The next morning, having awakened to Wagner’s Ride of the Valkyries, courtesy of Mission Control, the astronauts hopped down Challenger’s ladder for the second moonwalk. A broken fender on one of the LRV’s wheels — which had earlier sprayed rooster-tails of dust over the astronauts — was fixed with clamps and four maps taped together. Cernan and Schmitt headed for the South Massif, sampling boulders and inspecting craters Lara, Camelot, and trough-like Nansen, the latter of which reminded Schmitt of Alpine valleys on Earth.
But it was the 360-foot-wide (110-meter) Shorty Crater that yielded Apollo 17’s biggest surprise. Dark-rimmed with blocky interior walls, Shorty’s ubiquitous grayness was broken by the merest hint of orange. Schmitt thought his eyes were tricking him, but he was indeed seeing orange soil, a tantalizing hint of ancient volcanism. Cernan took a core sample, which turned out to be red along part of its length, before fading to purplish-black. Today, the Shorty soil is thought to have derived from rapidly cooled molten rock.
Leaving the Moon for the next 50 years
Cernan and Schmitt’s final moonwalk took in Sherlock Crater, swung past Turning Point Rock, then headed over the lower flanks of the North Massif. They completed one last sampling stop at the Sculptured Hills. But with oxygen supplies dwindling, the clock was forever their enemy on the Moon.
The ‘lastness’ of Apollo 17 was readily apparent to Cernan as he took his final steps on the surface. “America’s challenge of today has forged man’s destiny of tomorrow,” he said before climbing up Challenger’s ladder. “And as we leave the Moon at Taurus-Littrow, we leave as we came, and God-willing, as we shall return: with peace and hope for all mankind.”
A few hours later, Challenger headed back to lunar orbit to dock with America. An excited Evans had spent three solo days running the Scientific Instrument Bay (SIMBay) of cameras and sensors on America. The work proved so exhausting that one morning he overslept by an hour, despite Mission Control’s continued efforts to wake him. Evans also set a record for the longest time (147 hours) spent circling the Moon.
After 75 lunar orbits, Apollo 17 headed back to Earth. On the homeward-bound journey, Evans performed a 65-minute spacewalk to retrieve SIMBay film cassettes. His excitement was readily apparent in his first words as a spacewalker: “Hot diggety dog!”

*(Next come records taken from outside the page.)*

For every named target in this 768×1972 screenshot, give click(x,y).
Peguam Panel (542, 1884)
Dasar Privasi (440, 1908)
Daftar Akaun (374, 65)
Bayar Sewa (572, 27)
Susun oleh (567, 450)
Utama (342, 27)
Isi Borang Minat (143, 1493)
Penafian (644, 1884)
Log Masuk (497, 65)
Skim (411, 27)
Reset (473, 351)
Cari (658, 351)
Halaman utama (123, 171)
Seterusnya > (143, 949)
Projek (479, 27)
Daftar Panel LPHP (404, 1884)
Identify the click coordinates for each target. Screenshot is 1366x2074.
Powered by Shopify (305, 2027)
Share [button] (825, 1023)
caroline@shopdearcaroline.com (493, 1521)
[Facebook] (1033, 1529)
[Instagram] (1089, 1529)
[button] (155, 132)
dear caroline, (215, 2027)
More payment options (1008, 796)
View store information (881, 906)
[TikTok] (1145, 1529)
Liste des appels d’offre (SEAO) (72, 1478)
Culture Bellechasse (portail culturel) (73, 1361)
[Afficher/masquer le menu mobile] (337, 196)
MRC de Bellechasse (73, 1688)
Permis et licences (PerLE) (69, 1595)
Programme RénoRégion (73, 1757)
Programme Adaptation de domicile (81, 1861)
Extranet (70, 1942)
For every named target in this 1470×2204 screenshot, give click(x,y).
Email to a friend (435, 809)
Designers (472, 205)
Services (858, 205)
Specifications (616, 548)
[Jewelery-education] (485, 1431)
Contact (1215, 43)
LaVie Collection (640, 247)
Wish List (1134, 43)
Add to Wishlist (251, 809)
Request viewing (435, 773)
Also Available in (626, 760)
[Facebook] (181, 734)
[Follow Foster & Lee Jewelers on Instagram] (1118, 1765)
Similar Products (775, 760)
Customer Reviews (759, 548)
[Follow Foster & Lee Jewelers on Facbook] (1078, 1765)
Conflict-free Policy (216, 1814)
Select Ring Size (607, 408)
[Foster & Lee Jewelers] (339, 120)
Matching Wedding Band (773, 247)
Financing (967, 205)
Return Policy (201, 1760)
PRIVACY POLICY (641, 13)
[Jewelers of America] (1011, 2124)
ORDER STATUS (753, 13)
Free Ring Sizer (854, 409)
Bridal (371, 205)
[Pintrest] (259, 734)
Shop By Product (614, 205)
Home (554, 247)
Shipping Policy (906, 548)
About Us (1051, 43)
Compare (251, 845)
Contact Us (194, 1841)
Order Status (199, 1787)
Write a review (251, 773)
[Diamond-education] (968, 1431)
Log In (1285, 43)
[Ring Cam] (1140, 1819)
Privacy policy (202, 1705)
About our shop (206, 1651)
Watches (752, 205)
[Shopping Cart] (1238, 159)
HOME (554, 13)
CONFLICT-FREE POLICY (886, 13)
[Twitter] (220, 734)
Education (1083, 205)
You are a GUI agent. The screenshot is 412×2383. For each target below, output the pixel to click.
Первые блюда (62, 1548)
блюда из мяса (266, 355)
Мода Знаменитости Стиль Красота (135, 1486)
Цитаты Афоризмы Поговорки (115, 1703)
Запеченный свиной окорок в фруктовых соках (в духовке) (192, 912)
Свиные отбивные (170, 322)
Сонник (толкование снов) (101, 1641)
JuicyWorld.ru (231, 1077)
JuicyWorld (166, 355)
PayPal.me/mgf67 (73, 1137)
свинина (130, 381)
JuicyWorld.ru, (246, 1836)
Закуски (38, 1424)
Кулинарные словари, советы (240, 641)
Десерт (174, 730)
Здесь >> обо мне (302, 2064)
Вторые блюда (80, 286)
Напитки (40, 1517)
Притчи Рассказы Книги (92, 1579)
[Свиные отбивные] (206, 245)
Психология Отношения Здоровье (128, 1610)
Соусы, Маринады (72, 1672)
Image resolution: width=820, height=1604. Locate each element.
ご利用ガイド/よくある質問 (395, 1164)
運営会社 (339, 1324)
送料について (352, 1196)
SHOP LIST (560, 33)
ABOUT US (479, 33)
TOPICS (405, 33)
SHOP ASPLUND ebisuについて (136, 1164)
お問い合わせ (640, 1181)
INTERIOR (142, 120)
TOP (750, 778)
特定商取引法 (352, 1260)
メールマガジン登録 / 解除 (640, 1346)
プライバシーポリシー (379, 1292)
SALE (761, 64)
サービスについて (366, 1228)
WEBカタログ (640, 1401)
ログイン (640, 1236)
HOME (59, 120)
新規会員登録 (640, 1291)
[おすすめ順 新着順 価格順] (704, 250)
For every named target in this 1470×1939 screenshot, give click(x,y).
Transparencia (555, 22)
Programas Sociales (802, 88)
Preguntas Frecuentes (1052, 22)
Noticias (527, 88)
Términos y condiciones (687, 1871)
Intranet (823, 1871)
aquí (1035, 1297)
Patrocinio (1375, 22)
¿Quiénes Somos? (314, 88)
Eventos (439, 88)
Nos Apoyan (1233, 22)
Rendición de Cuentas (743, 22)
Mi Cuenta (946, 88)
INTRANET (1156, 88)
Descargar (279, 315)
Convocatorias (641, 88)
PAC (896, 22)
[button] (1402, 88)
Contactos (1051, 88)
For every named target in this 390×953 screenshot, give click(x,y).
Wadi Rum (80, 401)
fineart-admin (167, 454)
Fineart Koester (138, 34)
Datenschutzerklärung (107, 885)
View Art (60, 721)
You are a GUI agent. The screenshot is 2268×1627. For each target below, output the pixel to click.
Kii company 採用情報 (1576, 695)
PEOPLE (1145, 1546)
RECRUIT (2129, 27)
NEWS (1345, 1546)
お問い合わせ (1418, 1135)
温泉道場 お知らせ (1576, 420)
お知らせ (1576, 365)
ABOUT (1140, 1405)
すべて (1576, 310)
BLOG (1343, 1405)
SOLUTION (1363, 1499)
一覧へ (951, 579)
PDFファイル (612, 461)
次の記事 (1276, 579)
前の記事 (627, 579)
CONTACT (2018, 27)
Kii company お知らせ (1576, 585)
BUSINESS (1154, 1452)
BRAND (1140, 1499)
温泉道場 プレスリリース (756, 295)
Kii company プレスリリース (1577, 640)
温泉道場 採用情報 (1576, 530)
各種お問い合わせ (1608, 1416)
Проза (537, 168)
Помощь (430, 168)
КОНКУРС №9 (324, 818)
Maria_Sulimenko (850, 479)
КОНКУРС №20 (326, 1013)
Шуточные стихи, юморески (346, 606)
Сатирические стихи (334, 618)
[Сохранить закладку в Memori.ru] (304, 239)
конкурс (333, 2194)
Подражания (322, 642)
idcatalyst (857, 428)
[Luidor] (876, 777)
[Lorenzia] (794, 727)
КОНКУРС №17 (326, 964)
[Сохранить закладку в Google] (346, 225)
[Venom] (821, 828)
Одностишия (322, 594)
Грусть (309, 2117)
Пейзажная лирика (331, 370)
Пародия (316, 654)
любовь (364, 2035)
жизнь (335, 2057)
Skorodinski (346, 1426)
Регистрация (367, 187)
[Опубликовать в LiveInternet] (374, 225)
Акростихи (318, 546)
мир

Three days later, America splashed down in the Pacific Ocean, close to the recovery ship, Ticonderoga, wrapping up what would be the 20th century’s last human visit to the Moon.
For five decades, Taurus-Littrow, peppered with boot prints and LRV tire-tracks, and littered with remnants of a fleeting, long-ago human presence, remains the most recent human outpost on the Moon. Cernan and Evans are now gone. But the shared hope of Apollo 17 that we will someday return to this enticing gray-tan world has drawn inexorably nearer.